# Work to be completed:
Could you filter the material and copy every line where the word "will" occurs?

# Provided material:
———

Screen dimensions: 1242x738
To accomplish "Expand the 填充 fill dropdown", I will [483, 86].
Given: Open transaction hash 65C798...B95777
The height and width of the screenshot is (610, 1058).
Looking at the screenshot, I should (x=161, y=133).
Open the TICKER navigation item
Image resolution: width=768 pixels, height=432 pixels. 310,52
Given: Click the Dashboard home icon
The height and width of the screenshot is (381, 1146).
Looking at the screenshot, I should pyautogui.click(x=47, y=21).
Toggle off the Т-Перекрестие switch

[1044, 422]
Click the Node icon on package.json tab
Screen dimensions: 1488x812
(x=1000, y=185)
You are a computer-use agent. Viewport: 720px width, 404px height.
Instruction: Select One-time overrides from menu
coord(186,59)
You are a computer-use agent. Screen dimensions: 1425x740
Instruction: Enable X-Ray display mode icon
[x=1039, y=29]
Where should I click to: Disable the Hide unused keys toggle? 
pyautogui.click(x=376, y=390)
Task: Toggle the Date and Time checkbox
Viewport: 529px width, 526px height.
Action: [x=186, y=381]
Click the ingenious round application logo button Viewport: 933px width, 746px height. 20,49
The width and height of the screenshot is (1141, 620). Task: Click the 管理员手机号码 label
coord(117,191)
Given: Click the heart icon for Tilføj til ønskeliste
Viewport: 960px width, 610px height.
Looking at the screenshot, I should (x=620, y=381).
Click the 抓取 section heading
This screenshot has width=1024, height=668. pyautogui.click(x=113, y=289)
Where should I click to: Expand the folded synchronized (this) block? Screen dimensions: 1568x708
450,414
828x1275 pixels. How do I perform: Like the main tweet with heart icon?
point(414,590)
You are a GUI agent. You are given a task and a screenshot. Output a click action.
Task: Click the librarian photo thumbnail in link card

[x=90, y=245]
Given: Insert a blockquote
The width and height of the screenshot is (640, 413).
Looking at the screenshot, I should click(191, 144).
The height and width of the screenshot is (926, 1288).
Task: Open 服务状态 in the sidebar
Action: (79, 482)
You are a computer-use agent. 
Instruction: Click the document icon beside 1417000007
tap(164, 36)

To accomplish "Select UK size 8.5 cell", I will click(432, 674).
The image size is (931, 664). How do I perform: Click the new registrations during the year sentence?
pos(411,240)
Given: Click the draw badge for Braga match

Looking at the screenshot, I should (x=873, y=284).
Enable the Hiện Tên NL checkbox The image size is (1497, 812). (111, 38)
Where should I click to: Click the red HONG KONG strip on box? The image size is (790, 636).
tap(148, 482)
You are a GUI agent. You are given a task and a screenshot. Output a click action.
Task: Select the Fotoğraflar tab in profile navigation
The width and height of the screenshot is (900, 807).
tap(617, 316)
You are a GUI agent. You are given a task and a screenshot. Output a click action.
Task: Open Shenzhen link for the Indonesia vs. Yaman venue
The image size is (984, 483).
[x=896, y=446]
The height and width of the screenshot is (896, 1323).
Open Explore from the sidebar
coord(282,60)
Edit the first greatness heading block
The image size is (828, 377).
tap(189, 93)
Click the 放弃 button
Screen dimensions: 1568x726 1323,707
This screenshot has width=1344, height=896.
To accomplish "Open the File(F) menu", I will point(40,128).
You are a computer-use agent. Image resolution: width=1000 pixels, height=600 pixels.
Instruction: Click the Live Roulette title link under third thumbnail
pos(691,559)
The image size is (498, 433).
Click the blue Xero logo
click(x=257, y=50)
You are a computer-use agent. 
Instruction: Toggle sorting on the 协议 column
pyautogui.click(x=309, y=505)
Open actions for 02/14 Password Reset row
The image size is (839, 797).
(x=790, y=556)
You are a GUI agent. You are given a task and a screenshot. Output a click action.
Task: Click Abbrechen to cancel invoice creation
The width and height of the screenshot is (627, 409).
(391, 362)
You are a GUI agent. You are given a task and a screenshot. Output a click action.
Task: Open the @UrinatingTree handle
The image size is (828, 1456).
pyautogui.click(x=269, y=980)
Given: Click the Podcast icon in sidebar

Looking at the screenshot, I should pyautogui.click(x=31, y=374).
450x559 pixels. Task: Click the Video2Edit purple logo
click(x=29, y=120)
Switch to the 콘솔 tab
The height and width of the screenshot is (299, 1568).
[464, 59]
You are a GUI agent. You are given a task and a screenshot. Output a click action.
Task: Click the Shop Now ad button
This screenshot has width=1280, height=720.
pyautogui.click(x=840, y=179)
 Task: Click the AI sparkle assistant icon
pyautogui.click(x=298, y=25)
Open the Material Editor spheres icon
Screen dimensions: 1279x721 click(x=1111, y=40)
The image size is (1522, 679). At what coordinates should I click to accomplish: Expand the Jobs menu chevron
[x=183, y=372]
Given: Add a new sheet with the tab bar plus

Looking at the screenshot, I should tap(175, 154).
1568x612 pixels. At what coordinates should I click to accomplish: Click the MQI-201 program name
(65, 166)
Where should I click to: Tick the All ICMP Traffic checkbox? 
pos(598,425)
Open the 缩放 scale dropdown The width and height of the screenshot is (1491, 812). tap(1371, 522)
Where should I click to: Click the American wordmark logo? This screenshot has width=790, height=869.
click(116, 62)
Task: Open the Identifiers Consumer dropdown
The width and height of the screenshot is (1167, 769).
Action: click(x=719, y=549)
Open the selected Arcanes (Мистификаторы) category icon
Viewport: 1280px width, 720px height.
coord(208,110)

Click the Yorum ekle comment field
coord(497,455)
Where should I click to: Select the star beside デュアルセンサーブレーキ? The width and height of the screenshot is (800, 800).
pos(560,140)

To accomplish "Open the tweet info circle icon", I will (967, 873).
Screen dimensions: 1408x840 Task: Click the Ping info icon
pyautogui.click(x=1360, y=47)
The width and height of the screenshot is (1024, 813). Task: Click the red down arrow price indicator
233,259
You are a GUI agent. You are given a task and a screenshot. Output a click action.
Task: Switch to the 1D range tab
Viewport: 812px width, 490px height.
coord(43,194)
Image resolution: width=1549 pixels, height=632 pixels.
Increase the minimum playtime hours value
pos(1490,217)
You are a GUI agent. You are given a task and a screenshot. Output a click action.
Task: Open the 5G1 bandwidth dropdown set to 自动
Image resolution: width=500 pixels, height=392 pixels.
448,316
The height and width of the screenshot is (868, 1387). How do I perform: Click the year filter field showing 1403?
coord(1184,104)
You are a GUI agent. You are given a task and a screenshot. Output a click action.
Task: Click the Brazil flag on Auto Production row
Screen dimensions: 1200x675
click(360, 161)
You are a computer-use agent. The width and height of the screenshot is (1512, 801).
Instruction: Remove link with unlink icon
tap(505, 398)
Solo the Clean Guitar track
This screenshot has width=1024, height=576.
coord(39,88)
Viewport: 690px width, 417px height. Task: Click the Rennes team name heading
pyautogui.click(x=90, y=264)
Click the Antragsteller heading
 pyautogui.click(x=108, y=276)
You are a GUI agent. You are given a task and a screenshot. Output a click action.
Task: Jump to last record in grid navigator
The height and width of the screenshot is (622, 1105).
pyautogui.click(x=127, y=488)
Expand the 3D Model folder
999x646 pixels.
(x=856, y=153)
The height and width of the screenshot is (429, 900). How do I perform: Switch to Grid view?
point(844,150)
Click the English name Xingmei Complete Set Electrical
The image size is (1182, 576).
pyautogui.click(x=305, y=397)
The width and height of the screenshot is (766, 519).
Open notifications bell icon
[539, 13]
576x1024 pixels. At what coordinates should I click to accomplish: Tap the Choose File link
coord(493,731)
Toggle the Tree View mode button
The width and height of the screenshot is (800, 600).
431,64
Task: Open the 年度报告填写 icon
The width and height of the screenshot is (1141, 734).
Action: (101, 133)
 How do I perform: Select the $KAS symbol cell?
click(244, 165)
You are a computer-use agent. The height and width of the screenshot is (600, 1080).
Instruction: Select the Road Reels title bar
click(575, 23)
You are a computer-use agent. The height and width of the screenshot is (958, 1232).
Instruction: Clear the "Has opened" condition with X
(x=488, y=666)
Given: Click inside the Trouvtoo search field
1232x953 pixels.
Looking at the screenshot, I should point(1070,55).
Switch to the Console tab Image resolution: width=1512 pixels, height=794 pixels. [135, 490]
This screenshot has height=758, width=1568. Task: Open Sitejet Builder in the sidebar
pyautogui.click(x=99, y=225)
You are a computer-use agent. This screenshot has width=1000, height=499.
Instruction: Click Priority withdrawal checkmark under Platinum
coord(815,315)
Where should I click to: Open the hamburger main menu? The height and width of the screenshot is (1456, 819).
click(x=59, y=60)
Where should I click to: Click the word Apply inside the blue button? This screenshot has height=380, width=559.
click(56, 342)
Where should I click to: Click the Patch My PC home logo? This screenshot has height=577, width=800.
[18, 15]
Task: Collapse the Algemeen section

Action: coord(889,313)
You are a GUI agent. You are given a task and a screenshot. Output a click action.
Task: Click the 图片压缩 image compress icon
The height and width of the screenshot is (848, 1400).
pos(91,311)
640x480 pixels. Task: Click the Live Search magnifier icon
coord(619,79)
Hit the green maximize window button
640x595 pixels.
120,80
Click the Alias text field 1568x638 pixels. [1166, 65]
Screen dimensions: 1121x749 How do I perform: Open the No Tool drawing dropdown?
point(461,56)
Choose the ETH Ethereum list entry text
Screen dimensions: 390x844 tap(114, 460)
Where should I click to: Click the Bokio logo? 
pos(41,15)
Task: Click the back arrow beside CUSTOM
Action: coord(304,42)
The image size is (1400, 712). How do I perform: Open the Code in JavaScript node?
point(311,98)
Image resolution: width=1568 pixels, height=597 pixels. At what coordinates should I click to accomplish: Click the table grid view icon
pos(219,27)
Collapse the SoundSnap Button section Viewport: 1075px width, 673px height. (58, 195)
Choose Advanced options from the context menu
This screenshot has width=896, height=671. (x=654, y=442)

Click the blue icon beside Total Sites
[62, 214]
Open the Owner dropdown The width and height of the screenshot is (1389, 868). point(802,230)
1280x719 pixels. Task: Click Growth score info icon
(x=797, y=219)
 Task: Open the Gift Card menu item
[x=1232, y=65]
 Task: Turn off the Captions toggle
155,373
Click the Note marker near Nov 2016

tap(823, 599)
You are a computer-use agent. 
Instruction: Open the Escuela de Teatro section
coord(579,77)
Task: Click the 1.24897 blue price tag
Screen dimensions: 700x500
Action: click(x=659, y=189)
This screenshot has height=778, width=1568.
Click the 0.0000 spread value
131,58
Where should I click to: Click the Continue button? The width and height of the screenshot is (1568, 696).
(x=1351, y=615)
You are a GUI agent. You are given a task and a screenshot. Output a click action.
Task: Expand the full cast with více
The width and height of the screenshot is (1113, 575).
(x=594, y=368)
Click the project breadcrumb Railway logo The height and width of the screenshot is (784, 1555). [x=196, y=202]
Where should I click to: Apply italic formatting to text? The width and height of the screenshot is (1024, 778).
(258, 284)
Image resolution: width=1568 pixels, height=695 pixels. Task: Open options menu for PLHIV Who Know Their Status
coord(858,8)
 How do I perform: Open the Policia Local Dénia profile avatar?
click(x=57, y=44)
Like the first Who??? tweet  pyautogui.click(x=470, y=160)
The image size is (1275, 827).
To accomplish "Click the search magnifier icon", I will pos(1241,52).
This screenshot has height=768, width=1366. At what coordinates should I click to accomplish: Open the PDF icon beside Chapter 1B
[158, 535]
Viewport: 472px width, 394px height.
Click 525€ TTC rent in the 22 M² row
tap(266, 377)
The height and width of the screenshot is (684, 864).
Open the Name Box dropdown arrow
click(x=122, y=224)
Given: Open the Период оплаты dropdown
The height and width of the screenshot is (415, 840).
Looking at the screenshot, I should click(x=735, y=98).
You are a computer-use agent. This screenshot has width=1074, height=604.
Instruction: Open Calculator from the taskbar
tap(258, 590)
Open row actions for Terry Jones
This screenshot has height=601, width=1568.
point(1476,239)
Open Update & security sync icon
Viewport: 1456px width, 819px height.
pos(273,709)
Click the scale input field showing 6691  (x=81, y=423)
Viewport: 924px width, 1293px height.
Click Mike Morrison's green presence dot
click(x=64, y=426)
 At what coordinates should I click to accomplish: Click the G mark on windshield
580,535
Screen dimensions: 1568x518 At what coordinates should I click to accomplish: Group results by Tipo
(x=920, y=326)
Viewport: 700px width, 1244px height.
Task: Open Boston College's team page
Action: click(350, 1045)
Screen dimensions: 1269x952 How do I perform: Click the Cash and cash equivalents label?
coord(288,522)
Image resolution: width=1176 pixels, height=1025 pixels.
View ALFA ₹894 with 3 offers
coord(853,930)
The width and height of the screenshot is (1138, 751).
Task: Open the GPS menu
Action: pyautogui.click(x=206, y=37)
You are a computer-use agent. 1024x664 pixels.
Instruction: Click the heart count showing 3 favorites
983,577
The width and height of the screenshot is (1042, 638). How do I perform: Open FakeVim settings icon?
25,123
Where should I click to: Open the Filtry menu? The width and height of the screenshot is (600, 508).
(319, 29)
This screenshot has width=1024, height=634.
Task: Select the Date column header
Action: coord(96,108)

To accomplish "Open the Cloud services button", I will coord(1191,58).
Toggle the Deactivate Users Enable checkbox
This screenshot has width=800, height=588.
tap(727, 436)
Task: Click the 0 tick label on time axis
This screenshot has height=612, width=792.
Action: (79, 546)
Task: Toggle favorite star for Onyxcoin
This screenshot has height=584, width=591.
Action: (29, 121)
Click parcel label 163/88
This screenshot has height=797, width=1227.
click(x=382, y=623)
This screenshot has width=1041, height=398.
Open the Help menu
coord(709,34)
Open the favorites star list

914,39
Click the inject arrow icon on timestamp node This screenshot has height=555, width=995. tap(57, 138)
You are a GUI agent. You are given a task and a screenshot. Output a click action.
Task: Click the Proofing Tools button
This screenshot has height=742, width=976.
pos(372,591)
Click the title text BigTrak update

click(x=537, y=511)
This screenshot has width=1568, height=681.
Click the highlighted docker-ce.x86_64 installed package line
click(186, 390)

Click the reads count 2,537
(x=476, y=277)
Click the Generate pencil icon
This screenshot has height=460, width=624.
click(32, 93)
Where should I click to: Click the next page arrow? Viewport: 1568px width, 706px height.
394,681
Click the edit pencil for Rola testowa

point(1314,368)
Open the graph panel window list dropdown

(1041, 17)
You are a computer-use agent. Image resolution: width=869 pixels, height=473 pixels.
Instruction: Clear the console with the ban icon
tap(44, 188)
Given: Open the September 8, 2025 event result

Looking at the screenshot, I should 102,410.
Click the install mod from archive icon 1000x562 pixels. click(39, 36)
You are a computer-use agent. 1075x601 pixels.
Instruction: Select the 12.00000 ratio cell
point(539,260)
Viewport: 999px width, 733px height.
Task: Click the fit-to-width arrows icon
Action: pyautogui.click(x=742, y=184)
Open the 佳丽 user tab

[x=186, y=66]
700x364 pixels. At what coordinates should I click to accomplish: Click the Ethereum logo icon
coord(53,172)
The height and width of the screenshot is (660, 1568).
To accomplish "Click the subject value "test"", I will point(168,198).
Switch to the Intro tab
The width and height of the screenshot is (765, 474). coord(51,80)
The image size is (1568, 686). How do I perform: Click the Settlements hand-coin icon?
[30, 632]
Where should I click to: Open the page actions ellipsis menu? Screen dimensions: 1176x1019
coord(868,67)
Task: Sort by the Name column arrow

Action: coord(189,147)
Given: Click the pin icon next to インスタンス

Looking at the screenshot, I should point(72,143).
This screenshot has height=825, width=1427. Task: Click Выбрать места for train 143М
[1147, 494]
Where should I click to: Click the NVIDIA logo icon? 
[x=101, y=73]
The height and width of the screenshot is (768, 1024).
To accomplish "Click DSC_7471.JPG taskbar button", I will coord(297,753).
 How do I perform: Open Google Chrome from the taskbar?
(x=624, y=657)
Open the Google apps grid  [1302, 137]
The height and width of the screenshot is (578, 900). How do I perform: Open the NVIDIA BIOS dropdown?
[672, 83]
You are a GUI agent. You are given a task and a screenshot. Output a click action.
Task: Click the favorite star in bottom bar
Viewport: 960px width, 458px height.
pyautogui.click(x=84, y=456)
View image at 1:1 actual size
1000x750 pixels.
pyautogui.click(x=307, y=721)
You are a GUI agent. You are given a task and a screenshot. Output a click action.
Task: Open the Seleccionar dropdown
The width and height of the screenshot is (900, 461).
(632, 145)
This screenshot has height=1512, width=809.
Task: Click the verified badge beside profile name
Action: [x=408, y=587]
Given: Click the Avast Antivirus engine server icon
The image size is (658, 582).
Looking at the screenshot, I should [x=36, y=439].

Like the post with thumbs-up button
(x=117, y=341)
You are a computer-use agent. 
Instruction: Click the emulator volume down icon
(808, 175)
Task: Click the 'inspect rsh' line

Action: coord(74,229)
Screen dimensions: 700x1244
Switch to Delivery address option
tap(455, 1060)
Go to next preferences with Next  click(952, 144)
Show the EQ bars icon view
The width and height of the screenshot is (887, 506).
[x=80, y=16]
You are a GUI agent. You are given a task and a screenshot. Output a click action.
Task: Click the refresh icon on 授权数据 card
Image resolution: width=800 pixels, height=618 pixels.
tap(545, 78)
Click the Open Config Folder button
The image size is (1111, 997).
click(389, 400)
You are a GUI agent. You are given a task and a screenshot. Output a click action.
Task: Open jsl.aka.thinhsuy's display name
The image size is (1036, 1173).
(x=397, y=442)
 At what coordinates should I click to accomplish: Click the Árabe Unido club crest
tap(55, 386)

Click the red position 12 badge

———

# Task answer:
To accomplish "Expand the 填充 fill dropdown", I will [483, 86].
To accomplish "Select UK size 8.5 cell", I will click(432, 674).
To accomplish "Open the File(F) menu", I will point(40,128).
To accomplish "Open the tweet info circle icon", I will (967, 873).
To accomplish "Click the search magnifier icon", I will pos(1241,52).
To accomplish "Open the Cloud services button", I will coord(1191,58).
To accomplish "Click the subject value "test"", I will point(168,198).
To accomplish "Click DSC_7471.JPG taskbar button", I will coord(297,753).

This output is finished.